On Mon, 2020-07-27 at 22:46 -0400, Larkin Nickle wrote:
> Someone from a corporation that uses GroupWise for email is unable to 
> get their mail to deliver to my server running OpenBSD. In the log, I see:
> 
> Jul 27 22:10:39 hostname smtpd[34369]: de587a23456fe10c smtp 
> failed-command command="RCPT TO:<m...@l......org> 
> ORCPT=rfc822;groupwise...@l......org:1:1" result="553 ORCPT address 
> syntax error"
> 
> My best guess is that GroupWise is maybe appending :1:1 to the end of 
> the address and this is what is tripping this syntax error. They are 
> able to successfully send mail to me on Google Mail, Outlook, etc. mail 
> accounts.
> 
I probably agree with you; from smtp_session.c:3213:
                } else if (ADVERTISE_EXT_DSN(tx->session) && strncasecmp(opt, 
"ORCPT=", 6) == 0) {
                        opt += 6;

                        if (strncasecmp(opt, "rfc822;", 7) == 0)
                                opt += 7;

                        if (!text_to_mailaddr(&tx->evp.dsn_orcpt, opt) ||
                            !valid_localpart(tx->evp.dsn_orcpt.user) ||
                            !valid_domainpart(tx->evp.dsn_orcpt.domain)) {
                                smtp_reply(tx->session,
                                    "553 ORCPT address syntax error");
                                return;
                        }
                }
Where valid_domainpart uses res_hnok(), which only allows for:
'.', alpha, digit, '-', and '_' according to libc/net/res_comp.c.

According to RFC3461 section 4.2:
      orcpt-parameter = "ORCPT=" original-recipient-address
      original-recipient-address = addr-type ";" xtext

So addr-type here is rfc822, which is supported by smtpd. So the
address-part is in xtext, on which the RFC says the following:
while the "xtext" portion contains an encoded representation of the
original recipient address using the rules in section 5 of this
document.

I haven't read section 5 fully (don't have the time now) but I'm highly
doubtful that ":1:1" is a legitimate postfix on a domainname.
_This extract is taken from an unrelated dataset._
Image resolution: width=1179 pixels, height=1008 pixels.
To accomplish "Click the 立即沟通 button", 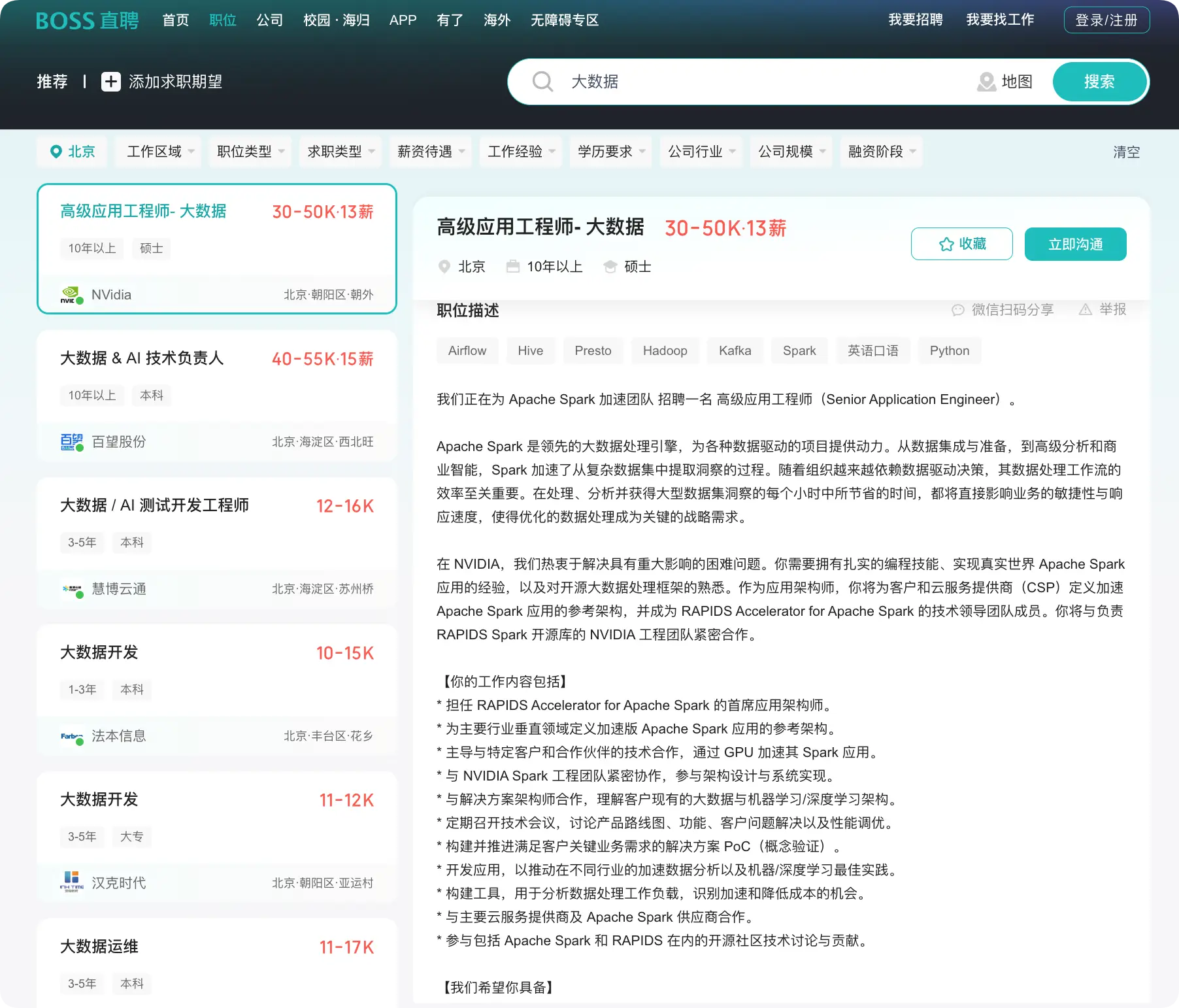I will tap(1075, 244).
You should
ask your colleague where this comes from and why this should be
accepted.

As for why google, outlook, etc support this: I don't know. I don't see
any value in it yet personally, so maybe they don't either and just
parse the value to see if it's valid xtext, without actually validating
that it's a valid mail address. Just taking a blind guess here.